Testing Guide

This guide covers the testing infrastructure, commands, and best practices for the Heimdall project.

Philosophy

• Test-driven mindset: Consider tests as part of the feature, not an afterthought
• Coverage over quantity: Focus on meaningful tests that catch real bugs
• Fast feedback: Unit tests should run in seconds, E2E tests in minutes
• Security first: All user inputs and auth flows must have security tests

Test Types

Type	Purpose	Tools	When Required
Unit	Test individual functions/modules in isolation	Cargo test, Vitest	All new functions, services, utilities
Integration	Test component interactions	Cargo test, Vitest	API endpoints, database operations
E2E	Test complete user flows	Playwright	All user-facing features
Security	Test auth, authorization, input validation	All	All auth flows, API endpoints, user inputs

Quick Reference Commands

# Most commonly used
just test           # All unit tests
just test-all       # ALL tests (unit + E2E)
just test-quick     # Fast tests only (Rust + shared libs)
just test-e2e       # All E2E tests
just test-ci        # CI test suite
just test-help      # Show all test commands

Test Structure

platform/
├── api/tests/                  # Rust API tests
├── discord_bot/tests/          # Discord bot tests
├── twitch_bot/tests/           # Twitch bot tests
├── backend/
│   ├── tests/                  # Unit tests
│   └── e2e/                    # E2E tests
├── id/
│   ├── tests/                  # Unit tests
│   └── e2e/                    # E2E tests
└── policies/e2e/               # E2E tests

shared/
├── api/tests/                  # API library tests
├── ui/tests/                   # UI component tests
├── cookies-consent/tests/      # Cookie consent library tests
└── player/tests/               # Video player library tests

crates/
├── audit/tests/                # Audit crate tests
├── storage/tests/              # Storage crate tests
└── proto/tests/                # Proto crate tests

New Crate/Library Checklist

When creating a new Rust crate or TypeScript library:

1. Add test infrastructure:

   • Rust: tests/ directory with *_test.rs files
   • TypeScript: tests/ directory with *.test.ts files, vitest config

2. Add test script:

   • Rust: Ensure cargo test works
   • TypeScript: Add "test": "vitest run" to package.json

3. Include security tests: XSS, SQL injection, path traversal (where applicable)

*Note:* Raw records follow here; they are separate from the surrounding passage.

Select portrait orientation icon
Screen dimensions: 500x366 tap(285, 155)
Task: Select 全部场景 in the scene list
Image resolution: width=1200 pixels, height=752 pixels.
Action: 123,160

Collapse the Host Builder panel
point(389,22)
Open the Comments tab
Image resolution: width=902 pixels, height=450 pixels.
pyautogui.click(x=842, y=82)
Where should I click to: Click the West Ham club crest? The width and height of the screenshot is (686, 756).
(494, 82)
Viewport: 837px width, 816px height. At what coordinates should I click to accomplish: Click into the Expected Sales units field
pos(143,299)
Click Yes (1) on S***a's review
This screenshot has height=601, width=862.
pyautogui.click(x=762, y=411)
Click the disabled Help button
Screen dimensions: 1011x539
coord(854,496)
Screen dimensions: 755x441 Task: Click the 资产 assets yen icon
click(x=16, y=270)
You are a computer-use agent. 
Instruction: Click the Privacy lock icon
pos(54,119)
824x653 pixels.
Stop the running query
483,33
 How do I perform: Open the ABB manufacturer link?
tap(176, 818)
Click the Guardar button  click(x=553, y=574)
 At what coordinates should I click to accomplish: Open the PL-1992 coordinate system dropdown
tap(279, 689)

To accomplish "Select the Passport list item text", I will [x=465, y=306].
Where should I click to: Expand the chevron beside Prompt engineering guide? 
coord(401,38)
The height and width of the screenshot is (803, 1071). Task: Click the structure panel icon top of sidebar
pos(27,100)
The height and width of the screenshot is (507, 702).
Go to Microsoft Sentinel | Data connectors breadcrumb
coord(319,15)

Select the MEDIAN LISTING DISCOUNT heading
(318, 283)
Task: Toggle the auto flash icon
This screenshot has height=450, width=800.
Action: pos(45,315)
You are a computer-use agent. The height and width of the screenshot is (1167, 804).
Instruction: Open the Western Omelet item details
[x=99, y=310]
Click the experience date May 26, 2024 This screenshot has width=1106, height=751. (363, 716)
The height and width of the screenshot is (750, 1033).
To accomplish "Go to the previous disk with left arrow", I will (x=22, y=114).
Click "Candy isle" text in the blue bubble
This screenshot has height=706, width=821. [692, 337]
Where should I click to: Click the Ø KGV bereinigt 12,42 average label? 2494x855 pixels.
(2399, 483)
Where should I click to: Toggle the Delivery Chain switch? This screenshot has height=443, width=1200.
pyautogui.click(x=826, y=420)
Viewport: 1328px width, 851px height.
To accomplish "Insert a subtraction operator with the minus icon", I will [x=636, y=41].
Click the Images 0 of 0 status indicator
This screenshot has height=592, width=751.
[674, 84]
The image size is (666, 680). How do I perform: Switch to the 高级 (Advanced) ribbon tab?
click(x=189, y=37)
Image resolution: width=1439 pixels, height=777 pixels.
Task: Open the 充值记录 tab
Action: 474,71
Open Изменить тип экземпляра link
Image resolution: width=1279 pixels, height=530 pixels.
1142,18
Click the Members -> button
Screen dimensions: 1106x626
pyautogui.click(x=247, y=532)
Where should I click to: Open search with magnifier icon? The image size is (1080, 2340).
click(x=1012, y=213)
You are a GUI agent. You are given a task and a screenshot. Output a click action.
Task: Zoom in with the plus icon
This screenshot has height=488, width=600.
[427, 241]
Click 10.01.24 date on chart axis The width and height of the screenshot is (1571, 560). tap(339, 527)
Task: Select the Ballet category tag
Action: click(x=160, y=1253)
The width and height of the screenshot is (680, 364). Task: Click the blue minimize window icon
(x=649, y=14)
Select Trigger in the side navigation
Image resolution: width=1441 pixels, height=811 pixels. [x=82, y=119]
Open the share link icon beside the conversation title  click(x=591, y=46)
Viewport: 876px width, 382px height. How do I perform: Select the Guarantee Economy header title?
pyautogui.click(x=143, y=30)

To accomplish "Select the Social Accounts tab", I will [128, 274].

4. Add to justfile: Create just test-<name> command

New App/Bot Checklist

When creating a new webapp or bot:

1. Add test infrastructure:

   • Webapps: tests/ for unit tests (vitest), e2e/ for Playwright tests
   • Bots: tests/ directory with *_test.rs files

2. Add test scripts:

   • Webapps: "test": "vitest run", "test:e2e": "playwright test"
   • Bots: Ensure cargo test works

3. Required tests:

   • Auth/permission checks
   • Input validation & security (XSS, injection)
   • Critical user flows (E2E for webapps)

4. Add to justfile:

   • just test-<name> for unit tests
   • just test-<name>-e2e for E2E tests (webapps)
   • just verify-<name> for full verification

Coverage Requirements

Component	Minimum
Rust services	80%
Rust handlers	70%
TypeScript utilities	90%
React hooks	80%
E2E critical paths	100%
Security tests	All endpoints